SAM submission to Health and Social Care Committee’s pandemic inquiry

The Society for Acute Medicine has made a submission to the Health and Social Care Committee’s ‘Delivering Core NHS and Care Services during the Pandemic and Beyond’ inquiry ahead of its latest evidence session today (Tuesday, 16 June).

In the letter, available to download here (Health and Social Care Committee submission), Dr Susan Crossland, president of SAM, and Dr Nick Scriven, immediate past president of SAM, state:

• During the current pandemic we suspect we have seen and treated far more patients with proven Covid-19, alongside our usual non-Covid patients, than either emergency medicine or intensive care medicine, and face equally urgent and daunting issues in providing a return to ‘normal’ working.

• Our three main areas of concern moving forward are the staffing we need to function safely, the bed capacity we have to provide the care we need to and how to safely restart the Same Day Emergency Care activities crucial to keeping patients out of hospital.

• Over the course of the pandemic much SDEC activity has been displaced or is not presenting at all and we now need to try to restart services catering for those without Covid as well as those who may have Covid or are asymptomatic. This will need major revisions in estate, staffing, diagnostic service availability and protocols.

• We are very aware of the problems we face with those who need an inpatient assessment bed. There needs to be significant work to try to prevent a return to the issues we have all seen in emergency departments with crowding.

• Like emergency departments, our units will need to be configured to allow safe and timely admission of patients not only from ED but also direct from primary care with routes disadvantaging neither. With the constant focus on ED there is a significant risk to those from other sources of referral (up to 40% of patients from our SAMBA audit 2019) being disadvantaged.

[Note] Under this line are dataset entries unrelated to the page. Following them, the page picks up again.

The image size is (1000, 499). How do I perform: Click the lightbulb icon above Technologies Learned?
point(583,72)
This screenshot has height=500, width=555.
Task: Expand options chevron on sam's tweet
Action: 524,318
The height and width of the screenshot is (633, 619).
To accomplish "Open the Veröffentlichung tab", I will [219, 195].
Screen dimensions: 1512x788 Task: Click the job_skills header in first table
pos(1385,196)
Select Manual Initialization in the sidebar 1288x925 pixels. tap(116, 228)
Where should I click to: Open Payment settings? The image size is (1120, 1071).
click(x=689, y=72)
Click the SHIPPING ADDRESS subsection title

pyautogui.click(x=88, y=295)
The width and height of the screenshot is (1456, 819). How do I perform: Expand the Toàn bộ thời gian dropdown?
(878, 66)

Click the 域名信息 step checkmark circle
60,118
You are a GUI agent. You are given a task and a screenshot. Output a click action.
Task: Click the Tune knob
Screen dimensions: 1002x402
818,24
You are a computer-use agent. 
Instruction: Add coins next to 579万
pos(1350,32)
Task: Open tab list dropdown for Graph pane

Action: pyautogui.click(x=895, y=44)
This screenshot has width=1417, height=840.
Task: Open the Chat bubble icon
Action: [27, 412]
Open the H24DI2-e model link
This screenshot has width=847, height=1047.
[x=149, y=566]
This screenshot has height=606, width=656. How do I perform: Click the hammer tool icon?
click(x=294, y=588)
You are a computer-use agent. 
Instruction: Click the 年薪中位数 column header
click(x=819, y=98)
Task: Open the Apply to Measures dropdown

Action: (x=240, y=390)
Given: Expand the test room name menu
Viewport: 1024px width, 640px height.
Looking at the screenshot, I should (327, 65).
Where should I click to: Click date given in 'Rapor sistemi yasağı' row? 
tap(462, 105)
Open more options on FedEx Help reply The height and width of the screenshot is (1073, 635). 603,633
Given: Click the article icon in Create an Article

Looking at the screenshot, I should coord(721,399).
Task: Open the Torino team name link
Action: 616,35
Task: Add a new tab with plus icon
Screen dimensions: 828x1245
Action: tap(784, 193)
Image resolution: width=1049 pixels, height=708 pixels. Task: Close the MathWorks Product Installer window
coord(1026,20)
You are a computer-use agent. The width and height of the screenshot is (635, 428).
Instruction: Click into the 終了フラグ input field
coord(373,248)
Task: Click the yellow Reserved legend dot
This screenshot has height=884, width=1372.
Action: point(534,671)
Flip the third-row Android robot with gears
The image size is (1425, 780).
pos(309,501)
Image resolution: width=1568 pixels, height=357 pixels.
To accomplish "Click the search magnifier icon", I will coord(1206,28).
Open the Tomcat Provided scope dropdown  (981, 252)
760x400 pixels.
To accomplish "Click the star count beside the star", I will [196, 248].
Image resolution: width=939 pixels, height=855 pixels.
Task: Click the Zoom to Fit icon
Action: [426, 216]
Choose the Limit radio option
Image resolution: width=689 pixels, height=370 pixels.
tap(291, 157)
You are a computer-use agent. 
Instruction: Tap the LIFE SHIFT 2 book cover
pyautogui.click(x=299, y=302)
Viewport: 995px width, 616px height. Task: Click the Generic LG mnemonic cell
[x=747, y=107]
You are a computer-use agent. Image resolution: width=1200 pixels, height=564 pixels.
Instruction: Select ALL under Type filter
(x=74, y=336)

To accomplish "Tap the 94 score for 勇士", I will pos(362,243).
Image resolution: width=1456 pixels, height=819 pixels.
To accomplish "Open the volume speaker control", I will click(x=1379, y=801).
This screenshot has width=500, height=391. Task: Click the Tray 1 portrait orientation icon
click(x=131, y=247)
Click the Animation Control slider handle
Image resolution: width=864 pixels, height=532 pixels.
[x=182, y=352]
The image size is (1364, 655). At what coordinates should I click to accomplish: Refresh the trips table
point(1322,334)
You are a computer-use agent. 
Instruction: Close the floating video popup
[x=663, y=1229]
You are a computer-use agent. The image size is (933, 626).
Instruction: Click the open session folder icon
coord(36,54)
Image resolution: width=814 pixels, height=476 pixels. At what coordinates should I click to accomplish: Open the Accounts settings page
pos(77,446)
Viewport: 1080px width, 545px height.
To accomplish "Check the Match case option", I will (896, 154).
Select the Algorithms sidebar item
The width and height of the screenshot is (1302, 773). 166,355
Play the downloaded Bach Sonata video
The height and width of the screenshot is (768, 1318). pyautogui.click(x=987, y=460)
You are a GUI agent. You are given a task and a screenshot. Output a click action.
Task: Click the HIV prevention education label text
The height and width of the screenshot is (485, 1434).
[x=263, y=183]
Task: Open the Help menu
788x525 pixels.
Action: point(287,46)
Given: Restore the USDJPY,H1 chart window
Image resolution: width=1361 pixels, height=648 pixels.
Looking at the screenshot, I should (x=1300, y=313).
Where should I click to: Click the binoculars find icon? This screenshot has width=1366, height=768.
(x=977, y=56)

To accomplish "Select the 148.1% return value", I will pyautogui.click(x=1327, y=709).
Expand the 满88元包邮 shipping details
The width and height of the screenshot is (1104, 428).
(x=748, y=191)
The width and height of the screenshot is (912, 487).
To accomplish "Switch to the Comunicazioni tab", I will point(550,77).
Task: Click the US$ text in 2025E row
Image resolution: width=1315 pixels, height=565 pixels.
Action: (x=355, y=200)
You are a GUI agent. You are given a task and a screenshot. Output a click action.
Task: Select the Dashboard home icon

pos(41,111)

• We all need to work together for the best interests of patients and ensure that patient care is always considered above any arbitrary time based target or ‘date stamp’ saying that one area has ‘completed what they need to’ and to move the patient onwards regardless of the receiving areas’ pressures.

• Staffing for us moving forwards is a real and ongoing worry. As a highly skilled workforce in terms of acute care skills, our established teams have often been seen as a source of help for other areas and many of our nurses have been redeployed to ICU, ED and respiratory units to bolster those areas. This meant our teams not only having to cope with Covid patients but also to train up teams of nurses deployed into our acute areas from their normal jobs in areas such as outpatients or cancer screening.

• Our remaining teams have worked wonders, often in the same physically draining PPE as ED and ICU over the last months and now need help. We are acutely aware that winter is not too far away and senior figures are already warning us how ‘bad’ it will be. We urgently need our staff to be returned to us so that we all have enough time over the next few weeks to give everyone a chance to draw breath and recharge our batteries.

They concluded: “We recognise the immense effort that the whole of the NHS has achieved over the last few weeks and this should not be forgotten as we head towards the ’new normal’. As experts in acute care we feel that our contribution going forwards will be invaluable.”